Canadian named Central and N. America soccer boss
CANADIAN soccer boss Victor Montagliani was elected president of CONCACAF North and Central America and the Caribbean’s ruling soccer authority on Thursday May 12.
A day later FIFA, the world’s most powerful sporting body, named its first ever woman secretary general.
Montagliani already had a hand in helping clean up FIFA and will continue to wield a big shovel in his new role as president reports the CP news agency.
The 50-year-old from Vancouver beat Bermuda Football Association president Larry Mussenden 25-16 in a vote to oversee the scandal-ridden soccer confederation.
“Our members have voted in favor of reform, and I am committed to ensuring CONCACAF rebuilds its credibility with the football world and to position and ready the organization to deal effectively with the evolving global game,” said Montagliani
Of CONCACAF’s three previous presidents, two are awaiting sentencing and a third is fighting extradition on charges arising from the U.S. Department of Justice investigation into corruption in world football.
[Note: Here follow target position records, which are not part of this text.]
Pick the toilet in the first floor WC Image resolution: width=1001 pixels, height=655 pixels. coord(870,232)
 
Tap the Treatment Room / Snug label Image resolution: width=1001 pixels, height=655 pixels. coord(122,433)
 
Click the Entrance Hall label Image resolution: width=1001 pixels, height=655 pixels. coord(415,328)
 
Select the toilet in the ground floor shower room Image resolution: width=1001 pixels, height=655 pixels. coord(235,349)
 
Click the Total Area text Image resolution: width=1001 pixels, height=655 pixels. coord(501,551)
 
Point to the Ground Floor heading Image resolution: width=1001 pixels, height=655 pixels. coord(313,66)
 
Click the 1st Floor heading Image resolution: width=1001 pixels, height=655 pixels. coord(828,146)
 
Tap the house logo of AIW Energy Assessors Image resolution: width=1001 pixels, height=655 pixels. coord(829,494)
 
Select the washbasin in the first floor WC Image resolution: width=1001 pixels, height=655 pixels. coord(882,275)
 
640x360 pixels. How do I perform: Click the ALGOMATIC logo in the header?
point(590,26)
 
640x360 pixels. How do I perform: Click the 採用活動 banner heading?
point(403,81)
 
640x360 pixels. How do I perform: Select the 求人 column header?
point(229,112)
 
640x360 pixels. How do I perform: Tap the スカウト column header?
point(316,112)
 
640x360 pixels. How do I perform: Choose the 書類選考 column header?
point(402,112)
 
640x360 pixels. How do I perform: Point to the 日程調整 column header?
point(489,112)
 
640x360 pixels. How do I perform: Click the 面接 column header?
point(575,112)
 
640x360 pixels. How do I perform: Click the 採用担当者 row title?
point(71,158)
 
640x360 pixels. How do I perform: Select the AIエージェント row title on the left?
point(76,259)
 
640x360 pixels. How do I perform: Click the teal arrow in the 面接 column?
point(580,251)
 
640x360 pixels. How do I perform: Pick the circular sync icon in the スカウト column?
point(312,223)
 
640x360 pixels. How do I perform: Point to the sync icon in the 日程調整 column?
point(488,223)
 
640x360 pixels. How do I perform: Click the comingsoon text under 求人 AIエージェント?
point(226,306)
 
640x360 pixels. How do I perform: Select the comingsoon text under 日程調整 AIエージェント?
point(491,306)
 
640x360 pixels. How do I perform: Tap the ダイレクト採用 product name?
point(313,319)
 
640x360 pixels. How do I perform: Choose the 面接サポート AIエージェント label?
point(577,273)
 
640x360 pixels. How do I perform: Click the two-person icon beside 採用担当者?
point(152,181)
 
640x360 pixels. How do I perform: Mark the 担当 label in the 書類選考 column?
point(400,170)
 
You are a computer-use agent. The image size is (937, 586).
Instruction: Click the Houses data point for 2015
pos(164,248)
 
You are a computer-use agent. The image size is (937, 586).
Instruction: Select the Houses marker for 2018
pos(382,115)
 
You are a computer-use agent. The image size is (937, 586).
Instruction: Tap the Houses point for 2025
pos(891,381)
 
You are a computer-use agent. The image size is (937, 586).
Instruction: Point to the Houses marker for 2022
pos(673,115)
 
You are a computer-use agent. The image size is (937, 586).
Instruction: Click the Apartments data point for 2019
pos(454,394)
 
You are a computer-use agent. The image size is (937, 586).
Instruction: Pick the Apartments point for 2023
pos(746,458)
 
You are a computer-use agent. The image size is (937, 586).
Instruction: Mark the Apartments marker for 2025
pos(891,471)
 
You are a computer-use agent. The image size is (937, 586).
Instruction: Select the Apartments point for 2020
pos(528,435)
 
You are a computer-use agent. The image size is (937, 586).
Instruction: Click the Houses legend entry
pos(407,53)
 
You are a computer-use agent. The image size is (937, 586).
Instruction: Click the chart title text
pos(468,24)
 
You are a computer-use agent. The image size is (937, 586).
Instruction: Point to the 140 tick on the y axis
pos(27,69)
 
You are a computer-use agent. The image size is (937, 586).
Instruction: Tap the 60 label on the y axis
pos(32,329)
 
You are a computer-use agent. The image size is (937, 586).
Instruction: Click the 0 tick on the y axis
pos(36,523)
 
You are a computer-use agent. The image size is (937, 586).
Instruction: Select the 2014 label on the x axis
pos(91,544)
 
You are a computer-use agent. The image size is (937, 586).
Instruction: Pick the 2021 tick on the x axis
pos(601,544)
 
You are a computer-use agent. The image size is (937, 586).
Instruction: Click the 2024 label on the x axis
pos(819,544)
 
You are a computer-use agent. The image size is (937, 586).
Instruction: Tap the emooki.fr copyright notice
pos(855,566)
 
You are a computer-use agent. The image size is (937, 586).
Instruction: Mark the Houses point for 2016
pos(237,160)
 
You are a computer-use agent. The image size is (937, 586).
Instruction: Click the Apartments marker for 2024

Montagliani, acclaimed the previous Saturday for a second four-year term as president of the Canadian Soccer Association, already had good ties with FIFA and Thursday’s election win moves him further into world soccer’s inner circle.
CONCACAF’s president is automatically a FIFA vice-president and member of FIFA’s ruling executive committee, which is being renamed the FIFA council.
He confirmed that he will not see out his term as CSA president, as CONCACAF statutes mandate he must step down as association head within a year.
Montagliani served as the CONCACAF representative on the FIFA reform panel that helped rewrite the governing body’s rules. He was also part of a special committee tasked with going over the confederation’s business operations in the wake of the worldwide scandal.
Montagliani, who speaks English, French, Spanish and Portuguese, says he met with 33 or 34 of the 41 CONCACAF members during his election campaign.
Tricia Smith, president of the Canadian Olympic Committee, welcomed Montagliani’s appointment saying the “well-deserved” election victory was the result of his “multi-layered platform of reform.”
Canadian women’s captain Christine Sinclair Twitted “Moving the game in the right direction,”.
The new CONCACAF president wants to bring the 2026 World Cup to the region, with Canada looking to be part of a “collaborative strategy,” likely with Mexico and the U.S.
“I think it’s very realistic,” he said of a CONCACAF bid.
Montagliani’s immediate priority is ensuring the Centennial Copa America runs smoothly in the United States next month. Montagliani has also pledged to resurrect a Caribbean league and tackle infrastructure challenges in Central America.
CONCACAF, along with the South American confederation, had US$10 million of funding from FIFA halted.
FIFA has agreed to free the funds but Montagliani now has to get it released by convincing the global body that CONCACAF has completely cleaned up its act and won’t be charged as an entity by U.S. authorities.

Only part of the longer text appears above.